Ainsi, avec cet automate magnifique, Al-Djazari réussit à capter la quintessence philosophique de la Renaissance islamique de son époque : la grande diversité culturelle de la civilisation humaine n’est pas source de discorde mais au contraire le fondement même de son unité.
Selon le Coran (S49/V13), Allah le Très Haut dit : « Ô hommes ! Nous vous avons été créés d’un mâle et d’une femelle, et Nous avons fait de vous des nations et des tribus, pour que vous vous entre-connaissiez.

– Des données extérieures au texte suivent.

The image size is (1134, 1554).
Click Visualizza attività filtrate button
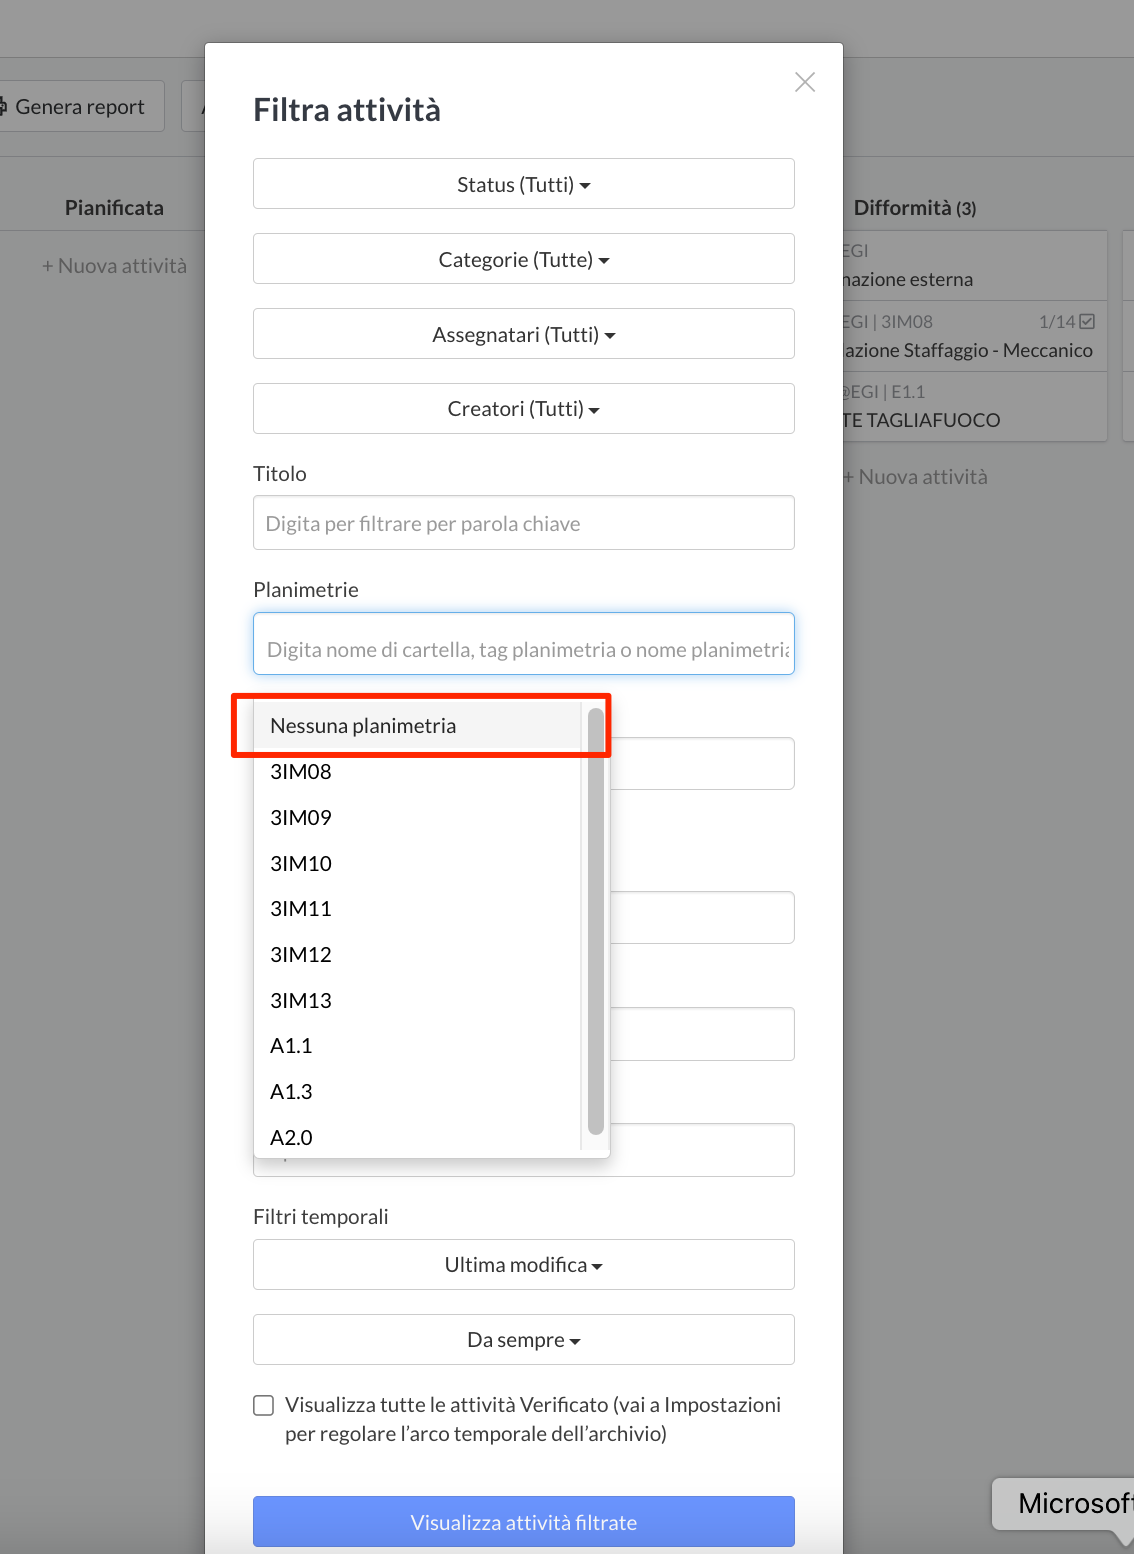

Le plus noble d’entre vous, auprès d’Allah, est le plus pieux. (…) »
Pouvons-nous faire renaître cet esprit aujourd’hui. Voilà la grande question ?
[1] L’horloge offerte à Charlemagne en 807 par les ambassadeurs d‘Haroun-al-Raschid (766-809) devait ressembler à celle-ci. Le chroniqueur royal de Charlemagne, Eginhard, la décrit ainsi dans ses Annales regum francorum : « Une machine qui, actionnée par la force motrice de l’eau, marque les heures par un nombre approprié de petites boules de bronze qui retombent sur un timbre d’airain ; à midi, 12 cavaliers sortent par 12 fenêtres qui se referment ensuite derrière eux »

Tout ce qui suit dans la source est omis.